The New Mexico Farm & Ranch Heritage Museum has added four pieces of artwork to the popular, ongoing exhibit, “Drawn to the Land: Peter Hurd’s New Mexico.”
The Hurd artwork, on loan from the El Paso Museum of Art, includes a large egg tempera painting called “Gold is Where You Find it,” two mural studies — also in egg tempera — as well as a signed print called, “Portrait of Jose.” The mural studies are titled “The Law Comes to West Texas,” and “The Coming of the Spaniards.”
The exhibit opened in the Museum’s Traditions Gallery on Nov. 16 and it will be on display through Sept. 13, 2019. It captures the essence of one of our state’s great artists.
Aside from the 24 paintings, the exhibit some of Hurd’s belongings, including one of his palettes with brushes, a pair of chaps, boots, sombrero, guitar, and polo helmet and mallet. The show, which includes loans from the Hurd La Rinconada Gallery in San Patricio, N.M., has a video about Hurd (1904-1984).
“We’re so pleased to present the work of Peter Hurd at the New Mexico Farm & Ranch Heritage Museum,” said Lisa Pugh, the Museum’s Chief Curator. “Through his portraits and paintings, Hurd celebrated a uniquely New Mexican way of life and depicted the inexplicable beauty of the southern high plains in a way no other artist could.”
Hurd, who was born and raised in the Roswell area, settled in the Hondo Valley after attending West Point, serving as a war artist correspondent during World War II, and living in Pennsylvania, where he met his wife, Henriette Wyeth. The artist is celebrated for his realistic portraits and luminous Southwestern landscapes that feature the vegetation, rolling hills, windmills, water tanks, and ever-changing skies of the area in Lincoln and Chaves counties.
Unlike many artists who are proficient in a few mediums, Hurd was skilled in a variety of media including oil, lithography, watercolor, egg tempera, and charcoal. Light was critically important in Hurd’s work and he strove to render it accurately. Hurd felt that the medium of egg tempera allowed him to truly capture the shifting light and arid landscape of New Mexico.

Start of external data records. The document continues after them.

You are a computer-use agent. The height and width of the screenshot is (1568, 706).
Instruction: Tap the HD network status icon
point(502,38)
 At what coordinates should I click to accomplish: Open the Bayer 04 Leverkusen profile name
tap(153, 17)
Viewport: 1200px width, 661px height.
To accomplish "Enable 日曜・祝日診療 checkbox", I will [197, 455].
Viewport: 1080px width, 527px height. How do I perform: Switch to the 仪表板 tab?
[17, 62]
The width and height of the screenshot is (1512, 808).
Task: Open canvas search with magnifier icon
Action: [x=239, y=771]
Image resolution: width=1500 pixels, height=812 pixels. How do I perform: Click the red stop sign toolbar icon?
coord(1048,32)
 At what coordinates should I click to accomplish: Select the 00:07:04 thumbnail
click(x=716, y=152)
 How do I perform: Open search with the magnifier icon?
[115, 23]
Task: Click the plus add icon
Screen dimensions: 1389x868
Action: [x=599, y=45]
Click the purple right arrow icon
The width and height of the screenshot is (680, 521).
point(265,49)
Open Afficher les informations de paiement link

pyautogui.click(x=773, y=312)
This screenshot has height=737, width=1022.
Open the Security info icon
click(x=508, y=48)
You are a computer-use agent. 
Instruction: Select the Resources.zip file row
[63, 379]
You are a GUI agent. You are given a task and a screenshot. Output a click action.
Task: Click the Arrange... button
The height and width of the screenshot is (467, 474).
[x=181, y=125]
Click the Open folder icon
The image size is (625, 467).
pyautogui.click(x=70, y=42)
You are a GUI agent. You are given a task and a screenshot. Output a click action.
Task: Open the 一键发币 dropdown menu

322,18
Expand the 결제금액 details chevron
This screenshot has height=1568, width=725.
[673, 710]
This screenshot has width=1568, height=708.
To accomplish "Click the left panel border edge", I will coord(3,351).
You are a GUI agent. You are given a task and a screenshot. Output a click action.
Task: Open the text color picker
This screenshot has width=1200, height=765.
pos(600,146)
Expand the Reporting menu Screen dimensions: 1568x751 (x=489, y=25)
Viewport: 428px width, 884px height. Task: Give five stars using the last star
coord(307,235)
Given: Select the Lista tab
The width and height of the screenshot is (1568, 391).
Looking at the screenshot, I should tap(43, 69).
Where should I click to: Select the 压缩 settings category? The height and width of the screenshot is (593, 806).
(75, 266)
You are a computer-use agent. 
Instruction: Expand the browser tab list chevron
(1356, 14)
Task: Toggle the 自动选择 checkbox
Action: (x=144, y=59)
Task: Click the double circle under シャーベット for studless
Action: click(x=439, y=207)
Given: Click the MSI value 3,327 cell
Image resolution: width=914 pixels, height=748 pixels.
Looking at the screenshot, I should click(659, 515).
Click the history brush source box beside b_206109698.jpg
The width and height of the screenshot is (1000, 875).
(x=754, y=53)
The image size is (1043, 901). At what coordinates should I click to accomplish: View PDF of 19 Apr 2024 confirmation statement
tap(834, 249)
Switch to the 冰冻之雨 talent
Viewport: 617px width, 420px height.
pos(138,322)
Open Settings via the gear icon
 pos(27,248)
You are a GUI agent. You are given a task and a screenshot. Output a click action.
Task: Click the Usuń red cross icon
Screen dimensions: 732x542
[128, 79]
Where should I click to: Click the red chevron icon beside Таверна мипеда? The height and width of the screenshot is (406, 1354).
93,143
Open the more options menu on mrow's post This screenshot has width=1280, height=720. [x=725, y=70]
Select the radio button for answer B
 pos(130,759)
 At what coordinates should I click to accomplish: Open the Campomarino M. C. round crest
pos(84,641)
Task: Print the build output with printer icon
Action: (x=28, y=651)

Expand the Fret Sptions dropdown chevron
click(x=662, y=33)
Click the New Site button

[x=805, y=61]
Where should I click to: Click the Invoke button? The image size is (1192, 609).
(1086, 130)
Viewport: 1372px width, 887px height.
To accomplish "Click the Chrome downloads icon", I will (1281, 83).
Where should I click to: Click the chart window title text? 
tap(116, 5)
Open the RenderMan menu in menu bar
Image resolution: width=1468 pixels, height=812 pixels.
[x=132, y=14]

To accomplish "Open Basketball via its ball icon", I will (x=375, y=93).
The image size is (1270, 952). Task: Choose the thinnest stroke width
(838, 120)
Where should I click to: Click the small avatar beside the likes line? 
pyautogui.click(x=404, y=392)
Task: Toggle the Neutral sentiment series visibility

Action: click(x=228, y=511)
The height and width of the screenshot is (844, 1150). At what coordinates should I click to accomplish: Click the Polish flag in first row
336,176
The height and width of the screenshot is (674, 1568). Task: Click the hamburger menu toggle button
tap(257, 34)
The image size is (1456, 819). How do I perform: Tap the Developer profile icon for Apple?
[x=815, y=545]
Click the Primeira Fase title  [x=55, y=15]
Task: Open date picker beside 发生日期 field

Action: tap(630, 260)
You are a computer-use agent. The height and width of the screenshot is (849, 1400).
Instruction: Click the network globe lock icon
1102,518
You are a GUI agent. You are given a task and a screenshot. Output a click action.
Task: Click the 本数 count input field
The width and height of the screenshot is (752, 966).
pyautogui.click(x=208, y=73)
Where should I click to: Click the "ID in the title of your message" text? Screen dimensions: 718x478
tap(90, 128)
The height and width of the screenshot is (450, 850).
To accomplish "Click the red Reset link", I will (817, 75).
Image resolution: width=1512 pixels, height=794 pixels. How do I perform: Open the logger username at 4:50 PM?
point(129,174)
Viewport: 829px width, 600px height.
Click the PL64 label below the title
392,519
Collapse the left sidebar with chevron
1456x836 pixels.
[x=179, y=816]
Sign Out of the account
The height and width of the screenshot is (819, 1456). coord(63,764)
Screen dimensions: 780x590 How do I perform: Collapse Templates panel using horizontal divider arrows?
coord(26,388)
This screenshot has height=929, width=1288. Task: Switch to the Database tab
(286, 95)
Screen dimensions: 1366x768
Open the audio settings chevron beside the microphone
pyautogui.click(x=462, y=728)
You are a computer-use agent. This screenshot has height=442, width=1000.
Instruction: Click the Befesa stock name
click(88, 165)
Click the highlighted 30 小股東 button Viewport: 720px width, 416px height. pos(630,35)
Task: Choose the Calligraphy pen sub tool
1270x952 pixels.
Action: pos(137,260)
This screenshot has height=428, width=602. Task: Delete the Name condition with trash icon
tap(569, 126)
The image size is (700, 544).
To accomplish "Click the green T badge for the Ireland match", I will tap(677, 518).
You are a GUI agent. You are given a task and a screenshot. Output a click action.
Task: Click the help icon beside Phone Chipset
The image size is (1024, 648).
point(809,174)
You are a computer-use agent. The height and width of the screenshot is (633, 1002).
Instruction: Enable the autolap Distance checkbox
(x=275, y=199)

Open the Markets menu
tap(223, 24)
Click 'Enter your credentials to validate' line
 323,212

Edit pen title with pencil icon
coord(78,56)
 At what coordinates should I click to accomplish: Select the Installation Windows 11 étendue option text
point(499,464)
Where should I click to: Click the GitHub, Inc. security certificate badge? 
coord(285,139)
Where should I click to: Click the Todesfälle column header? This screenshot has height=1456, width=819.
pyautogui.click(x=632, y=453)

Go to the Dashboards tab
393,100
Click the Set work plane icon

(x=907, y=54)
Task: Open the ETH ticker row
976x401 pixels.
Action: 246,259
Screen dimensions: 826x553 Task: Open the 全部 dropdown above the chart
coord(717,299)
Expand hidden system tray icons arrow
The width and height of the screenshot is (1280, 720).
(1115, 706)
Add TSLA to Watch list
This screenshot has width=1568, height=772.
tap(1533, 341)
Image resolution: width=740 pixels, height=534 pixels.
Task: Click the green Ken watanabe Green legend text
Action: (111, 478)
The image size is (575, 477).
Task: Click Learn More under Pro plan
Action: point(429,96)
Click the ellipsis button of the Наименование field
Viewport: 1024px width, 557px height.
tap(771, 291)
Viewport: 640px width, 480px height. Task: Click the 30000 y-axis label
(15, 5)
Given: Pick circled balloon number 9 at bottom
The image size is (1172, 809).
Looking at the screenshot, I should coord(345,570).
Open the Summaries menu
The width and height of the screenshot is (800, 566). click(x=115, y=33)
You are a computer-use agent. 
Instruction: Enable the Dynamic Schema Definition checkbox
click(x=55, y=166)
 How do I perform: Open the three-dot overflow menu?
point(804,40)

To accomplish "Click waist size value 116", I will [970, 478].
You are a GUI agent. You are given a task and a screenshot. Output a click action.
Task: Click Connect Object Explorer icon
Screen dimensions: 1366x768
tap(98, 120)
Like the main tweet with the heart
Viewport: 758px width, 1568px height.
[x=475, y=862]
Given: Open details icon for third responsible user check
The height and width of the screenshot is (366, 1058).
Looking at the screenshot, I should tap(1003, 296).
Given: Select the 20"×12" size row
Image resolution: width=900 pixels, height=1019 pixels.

“If a work of art represents a particular artist’s view of the world, Peter Hurd’s work conveys how inspired he was by nature and his surroundings,” said Holly Radke, the Museum’s Collections Manager who curated the exhibit. “He is best known as a regionalist painter who captured the hardworking people and landscapes of southeastern New Mexico.”
By the time of his death in 1984, Hurd had become synonymous with New Mexico. His obituary in the New York Times was headlined, “Peter Hurd, Painter of Southwest.”